Gillie O.The Scots’ Paradox: Can Sun Exposure, or Lack of it, Explain Major Paradoxes in Epidemiology? Anticancer Res. 2012 Jan;32(1):237-48.

Oliver points out that a Cochrane Review found in studying 94,148 people, that those taking vitamin D lived longer. So, how much vitamin D is Scotland getting? Few people take vitamin D supplements. The westerly winds bring rainy and cloudy weather to the point that northern Scotland has about 900 hours of sunshine annually (compared to southern England getting about 1700 hours). The latitude of Scotland is about 55 degrees, which means a long vitamin D-less winter. Finally, Oliver described a culinary delight that has disappeared from the modern Scottish menu: a head of cod stuffed with cod liver and oatmeal. Yummy.

Oliver also discusses the role of dermatologists as well as video games. As we know, the combination of the two makes vitamin D deficiency the rule, not the exception. Thus, like so many paradoxes, vitamin D gives a simple straightforward answer to the riddle. When will Scottish authorities act and put an end to the Scottish paradox?

  About: John Cannell, MD

Dr. John Cannell is founder of the Vitamin D Council. He has written many peer-reviewed papers on vitamin D and speaks frequently across the United States on the subject. Dr. Cannell holds an M.D. and has served the medical field as a general practitioner, emergency physician, and psychiatrist.

3 Responses to Vitamin D and the ‘Scottish Paradox’
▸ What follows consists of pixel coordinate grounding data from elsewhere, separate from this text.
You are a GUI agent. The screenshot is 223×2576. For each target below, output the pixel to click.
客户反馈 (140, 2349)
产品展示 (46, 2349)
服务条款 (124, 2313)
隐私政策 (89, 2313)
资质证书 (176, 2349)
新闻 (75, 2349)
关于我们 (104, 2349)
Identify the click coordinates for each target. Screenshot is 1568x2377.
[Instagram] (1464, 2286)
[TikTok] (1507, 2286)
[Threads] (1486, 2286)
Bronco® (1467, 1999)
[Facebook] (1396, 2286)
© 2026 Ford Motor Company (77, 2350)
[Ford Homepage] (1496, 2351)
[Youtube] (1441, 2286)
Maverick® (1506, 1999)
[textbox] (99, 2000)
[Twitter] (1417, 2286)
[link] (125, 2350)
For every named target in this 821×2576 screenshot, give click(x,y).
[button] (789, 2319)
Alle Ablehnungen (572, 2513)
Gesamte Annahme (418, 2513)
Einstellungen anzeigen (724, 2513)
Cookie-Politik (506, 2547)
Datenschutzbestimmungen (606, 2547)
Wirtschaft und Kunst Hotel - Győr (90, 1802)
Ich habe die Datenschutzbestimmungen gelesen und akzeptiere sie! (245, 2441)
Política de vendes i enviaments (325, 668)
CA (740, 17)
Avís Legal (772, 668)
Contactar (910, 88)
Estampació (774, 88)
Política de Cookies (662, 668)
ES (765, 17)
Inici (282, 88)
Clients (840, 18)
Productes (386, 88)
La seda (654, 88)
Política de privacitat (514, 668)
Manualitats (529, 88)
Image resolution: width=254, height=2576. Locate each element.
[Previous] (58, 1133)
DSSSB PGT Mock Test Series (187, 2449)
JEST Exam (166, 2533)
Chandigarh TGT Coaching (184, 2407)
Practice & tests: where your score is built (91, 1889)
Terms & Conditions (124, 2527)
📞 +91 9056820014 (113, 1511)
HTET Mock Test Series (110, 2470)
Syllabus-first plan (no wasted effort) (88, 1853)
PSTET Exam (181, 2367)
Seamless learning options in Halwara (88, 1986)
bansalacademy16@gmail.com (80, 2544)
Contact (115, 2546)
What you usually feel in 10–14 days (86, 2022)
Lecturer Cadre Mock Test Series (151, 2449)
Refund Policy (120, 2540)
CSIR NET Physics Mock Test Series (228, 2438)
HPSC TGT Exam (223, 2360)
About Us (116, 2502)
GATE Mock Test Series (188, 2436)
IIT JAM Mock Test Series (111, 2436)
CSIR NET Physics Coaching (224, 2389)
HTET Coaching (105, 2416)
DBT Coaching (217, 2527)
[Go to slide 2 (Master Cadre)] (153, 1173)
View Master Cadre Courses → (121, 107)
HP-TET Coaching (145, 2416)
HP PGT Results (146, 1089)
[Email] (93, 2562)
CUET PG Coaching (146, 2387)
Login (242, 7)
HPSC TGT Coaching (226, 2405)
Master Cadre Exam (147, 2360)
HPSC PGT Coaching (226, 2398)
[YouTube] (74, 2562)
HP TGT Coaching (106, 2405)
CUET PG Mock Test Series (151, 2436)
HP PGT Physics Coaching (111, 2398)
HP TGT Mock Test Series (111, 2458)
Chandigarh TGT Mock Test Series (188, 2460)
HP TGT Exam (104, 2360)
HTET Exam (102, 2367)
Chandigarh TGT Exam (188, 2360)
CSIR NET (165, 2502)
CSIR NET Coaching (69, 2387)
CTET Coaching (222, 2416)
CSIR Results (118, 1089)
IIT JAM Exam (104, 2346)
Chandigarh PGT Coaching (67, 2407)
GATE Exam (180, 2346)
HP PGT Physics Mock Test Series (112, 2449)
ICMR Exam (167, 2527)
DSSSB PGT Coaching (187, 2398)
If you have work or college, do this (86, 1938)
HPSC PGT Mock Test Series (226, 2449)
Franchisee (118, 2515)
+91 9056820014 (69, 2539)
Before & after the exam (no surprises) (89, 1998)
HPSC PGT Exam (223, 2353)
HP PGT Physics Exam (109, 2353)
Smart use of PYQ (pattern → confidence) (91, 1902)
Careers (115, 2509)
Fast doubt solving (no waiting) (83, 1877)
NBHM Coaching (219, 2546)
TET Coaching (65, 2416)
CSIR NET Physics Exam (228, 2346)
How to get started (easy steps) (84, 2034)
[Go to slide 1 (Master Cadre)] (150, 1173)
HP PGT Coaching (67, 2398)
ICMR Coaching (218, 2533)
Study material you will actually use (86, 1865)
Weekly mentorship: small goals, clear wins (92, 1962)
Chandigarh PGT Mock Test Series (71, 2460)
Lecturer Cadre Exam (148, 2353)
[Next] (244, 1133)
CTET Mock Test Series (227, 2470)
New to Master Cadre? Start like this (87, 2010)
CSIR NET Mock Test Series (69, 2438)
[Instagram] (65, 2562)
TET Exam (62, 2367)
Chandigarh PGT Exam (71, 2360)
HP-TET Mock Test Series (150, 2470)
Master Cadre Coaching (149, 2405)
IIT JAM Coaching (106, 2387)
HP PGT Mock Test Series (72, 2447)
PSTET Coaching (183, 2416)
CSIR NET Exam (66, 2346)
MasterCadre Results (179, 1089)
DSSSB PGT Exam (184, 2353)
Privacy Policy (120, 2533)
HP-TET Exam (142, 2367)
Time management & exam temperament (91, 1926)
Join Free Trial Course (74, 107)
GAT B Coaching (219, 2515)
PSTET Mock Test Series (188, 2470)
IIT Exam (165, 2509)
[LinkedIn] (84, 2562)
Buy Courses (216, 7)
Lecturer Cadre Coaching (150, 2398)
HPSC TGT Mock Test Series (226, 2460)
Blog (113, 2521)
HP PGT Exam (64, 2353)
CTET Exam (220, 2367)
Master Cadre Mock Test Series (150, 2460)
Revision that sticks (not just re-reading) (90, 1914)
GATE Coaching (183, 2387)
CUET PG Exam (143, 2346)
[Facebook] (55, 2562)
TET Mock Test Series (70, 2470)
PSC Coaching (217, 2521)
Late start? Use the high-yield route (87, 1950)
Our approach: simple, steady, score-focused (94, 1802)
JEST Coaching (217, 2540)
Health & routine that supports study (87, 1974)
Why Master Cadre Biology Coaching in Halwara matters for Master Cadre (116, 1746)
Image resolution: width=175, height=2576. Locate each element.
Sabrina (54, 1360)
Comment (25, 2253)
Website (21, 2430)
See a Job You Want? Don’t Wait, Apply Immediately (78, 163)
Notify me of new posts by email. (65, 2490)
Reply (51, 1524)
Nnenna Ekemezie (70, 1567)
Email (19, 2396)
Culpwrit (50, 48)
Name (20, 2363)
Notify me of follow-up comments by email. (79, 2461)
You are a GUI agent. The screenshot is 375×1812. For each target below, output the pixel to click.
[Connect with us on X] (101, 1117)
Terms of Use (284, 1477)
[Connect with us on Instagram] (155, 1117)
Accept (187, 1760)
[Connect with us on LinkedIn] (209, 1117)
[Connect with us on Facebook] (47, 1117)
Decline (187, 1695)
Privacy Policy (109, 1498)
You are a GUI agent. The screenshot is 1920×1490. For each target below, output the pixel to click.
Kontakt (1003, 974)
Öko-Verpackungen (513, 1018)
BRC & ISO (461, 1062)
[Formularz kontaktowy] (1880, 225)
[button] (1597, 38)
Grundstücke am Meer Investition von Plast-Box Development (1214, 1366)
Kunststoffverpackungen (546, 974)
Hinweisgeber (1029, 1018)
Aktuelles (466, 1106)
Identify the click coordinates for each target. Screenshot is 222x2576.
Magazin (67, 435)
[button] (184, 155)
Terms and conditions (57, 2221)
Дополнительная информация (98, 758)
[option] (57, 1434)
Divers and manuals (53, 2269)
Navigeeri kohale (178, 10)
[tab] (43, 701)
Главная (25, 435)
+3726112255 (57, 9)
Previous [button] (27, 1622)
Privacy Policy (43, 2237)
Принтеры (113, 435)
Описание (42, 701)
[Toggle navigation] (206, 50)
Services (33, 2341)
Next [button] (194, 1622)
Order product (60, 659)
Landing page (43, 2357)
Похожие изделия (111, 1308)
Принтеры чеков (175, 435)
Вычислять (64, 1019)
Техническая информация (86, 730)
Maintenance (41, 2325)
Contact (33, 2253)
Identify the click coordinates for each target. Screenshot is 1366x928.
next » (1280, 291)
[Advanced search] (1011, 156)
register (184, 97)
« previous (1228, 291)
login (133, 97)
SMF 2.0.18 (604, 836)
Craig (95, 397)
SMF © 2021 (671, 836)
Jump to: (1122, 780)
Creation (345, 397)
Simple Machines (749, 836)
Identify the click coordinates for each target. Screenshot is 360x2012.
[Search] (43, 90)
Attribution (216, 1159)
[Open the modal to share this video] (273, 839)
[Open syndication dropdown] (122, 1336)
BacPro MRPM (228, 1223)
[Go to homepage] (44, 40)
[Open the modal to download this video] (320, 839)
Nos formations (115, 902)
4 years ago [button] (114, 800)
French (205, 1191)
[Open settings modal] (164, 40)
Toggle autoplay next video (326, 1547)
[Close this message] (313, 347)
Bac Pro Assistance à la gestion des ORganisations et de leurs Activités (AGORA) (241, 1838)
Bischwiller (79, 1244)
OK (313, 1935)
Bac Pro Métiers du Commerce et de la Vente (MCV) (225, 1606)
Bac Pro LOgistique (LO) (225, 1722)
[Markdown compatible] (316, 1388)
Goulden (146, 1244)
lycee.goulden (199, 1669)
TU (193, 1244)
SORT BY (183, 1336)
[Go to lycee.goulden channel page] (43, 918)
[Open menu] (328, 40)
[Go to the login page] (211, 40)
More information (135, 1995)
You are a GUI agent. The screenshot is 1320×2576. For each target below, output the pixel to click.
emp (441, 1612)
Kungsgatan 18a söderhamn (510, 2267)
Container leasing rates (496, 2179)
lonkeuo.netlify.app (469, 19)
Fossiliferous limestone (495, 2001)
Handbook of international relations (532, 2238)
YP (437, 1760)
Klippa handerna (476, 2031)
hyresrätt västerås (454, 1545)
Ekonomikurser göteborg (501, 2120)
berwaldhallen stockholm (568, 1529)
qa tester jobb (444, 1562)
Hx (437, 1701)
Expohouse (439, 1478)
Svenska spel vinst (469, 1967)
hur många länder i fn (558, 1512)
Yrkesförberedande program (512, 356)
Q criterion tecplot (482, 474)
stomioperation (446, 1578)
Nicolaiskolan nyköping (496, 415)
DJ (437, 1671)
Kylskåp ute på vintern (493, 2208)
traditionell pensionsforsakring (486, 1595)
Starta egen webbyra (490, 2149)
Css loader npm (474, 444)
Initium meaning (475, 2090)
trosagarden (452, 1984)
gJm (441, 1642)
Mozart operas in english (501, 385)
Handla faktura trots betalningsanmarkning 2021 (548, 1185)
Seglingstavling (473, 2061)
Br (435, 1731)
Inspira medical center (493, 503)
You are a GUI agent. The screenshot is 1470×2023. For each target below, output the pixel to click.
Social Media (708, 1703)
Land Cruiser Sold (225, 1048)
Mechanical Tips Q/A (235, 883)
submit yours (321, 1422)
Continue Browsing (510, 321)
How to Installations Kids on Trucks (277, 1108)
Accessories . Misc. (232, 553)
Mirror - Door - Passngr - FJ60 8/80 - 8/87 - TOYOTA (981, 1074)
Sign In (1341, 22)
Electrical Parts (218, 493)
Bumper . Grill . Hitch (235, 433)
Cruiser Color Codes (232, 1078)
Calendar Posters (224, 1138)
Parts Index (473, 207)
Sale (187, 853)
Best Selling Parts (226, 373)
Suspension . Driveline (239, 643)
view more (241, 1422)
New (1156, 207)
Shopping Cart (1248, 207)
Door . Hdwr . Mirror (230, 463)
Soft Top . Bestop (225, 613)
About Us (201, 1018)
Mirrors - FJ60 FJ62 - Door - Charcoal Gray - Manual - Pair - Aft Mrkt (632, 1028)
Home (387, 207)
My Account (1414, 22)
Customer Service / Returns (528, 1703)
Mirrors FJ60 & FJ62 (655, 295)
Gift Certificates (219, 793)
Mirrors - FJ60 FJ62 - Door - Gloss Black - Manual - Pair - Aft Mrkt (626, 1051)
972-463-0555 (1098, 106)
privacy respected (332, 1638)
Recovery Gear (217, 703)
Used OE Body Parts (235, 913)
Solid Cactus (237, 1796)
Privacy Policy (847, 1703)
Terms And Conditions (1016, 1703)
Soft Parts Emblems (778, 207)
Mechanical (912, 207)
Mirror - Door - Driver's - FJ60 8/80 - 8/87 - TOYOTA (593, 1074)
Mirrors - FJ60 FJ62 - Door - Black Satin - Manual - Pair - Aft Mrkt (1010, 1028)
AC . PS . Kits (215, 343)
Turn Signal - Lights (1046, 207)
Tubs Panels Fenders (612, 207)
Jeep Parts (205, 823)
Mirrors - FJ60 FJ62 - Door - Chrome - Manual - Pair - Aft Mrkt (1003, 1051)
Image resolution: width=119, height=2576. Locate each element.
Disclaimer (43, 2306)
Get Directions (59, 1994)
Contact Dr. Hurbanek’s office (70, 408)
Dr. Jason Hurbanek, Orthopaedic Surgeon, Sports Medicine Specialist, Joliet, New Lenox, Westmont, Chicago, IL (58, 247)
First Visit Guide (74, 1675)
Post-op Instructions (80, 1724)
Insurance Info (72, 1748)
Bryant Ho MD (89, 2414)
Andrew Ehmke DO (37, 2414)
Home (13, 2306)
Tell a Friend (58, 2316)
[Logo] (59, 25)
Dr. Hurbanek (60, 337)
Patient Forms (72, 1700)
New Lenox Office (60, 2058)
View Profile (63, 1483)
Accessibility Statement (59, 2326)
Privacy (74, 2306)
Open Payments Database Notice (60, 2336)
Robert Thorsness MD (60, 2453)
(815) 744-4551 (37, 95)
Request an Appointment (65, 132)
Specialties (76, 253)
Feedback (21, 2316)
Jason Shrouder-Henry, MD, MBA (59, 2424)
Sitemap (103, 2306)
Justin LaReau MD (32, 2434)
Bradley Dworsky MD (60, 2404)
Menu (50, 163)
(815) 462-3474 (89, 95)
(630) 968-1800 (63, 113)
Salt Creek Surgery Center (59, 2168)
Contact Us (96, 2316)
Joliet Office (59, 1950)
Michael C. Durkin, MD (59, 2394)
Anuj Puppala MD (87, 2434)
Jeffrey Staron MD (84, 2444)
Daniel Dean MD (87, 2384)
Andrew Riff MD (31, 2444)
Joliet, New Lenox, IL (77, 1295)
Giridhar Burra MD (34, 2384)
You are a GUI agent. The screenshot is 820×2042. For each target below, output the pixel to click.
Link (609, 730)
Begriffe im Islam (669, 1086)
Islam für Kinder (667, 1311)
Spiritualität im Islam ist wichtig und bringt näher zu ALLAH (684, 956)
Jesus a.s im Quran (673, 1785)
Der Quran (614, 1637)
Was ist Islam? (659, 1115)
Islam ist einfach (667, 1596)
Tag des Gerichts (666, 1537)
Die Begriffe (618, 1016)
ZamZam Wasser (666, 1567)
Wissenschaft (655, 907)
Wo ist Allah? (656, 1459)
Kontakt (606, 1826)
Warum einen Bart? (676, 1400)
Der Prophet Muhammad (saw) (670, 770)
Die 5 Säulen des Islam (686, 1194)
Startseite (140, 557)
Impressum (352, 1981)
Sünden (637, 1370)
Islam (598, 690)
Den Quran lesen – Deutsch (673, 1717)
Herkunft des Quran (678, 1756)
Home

  1. Frederica Huxley says:

    Does Oliver Gillie also mention the Scots sweet tooth? Go into any supermarket north of the border and count the aisles full of sweet foods – many more than down south!
    I wonder whether this predilection has any bearing on the Scottish Paradox – one doesn’t hear of the Copenhagen or Moscow Paradox, even though both cities are close to 55ºN.

  2. MURPHY says:

    If the Scots got more vitamin D3, via sunshine or supplementation, would their “sweet teeth” be less demanding? Is a “sweet tooth” is a larger-than-normal desire for comfort food that’s associated with people who are D3 deficient?

  3. John says:

    I’ve chewed on this one for a long time (pun)! A sweet tooth comes from depression, as I have it figured. Depression is a survival adaptation, not mental illness. When you look at a list of symptoms, one can immediately see that every one helps a (prehistoric) person get through the winter alive. Pessimism leads to preparation, low energy to conservation of same, perfectionism maximizes survival efforts, hostility (Go away! We are NOT having a party with the food I worked all summer to put away), sadness (when she’s crying they won’t be using energy having sex or romping in the snow), etc. Sugars, like other carbohydrates, used to be totally unavailable in the winter when things stopped growing. That changed when humans began to raise and store crops about 10,000 years ago, but 10,000 years is only 1/4 of 1% of our time on the planet, so we are adapted to winters without carbs. Since reduced carbs was a dependable sign of winter, it became a signal to bring on the depression we needed to survive. Ditto lack of light from shorter days and cloudier skies. In spring plants grow again and we resume eating carbs, the days get longer and sunny skies appear. Depression lifts. We invented the light box, antidepressants, and Oreos to fool our bodies into believing spring has arrived to reduce our depression.

    I would expect the desire for carbs to be greater the higher the degree of one’s depression. The places where it is greatest would be the places with the least light, one of which is Scotland. The Scottish are so well known to have a high degree of depression that Saturday Night Live once did a skit about a Scottish shop merchant who was very hostile and yelled at all his customers.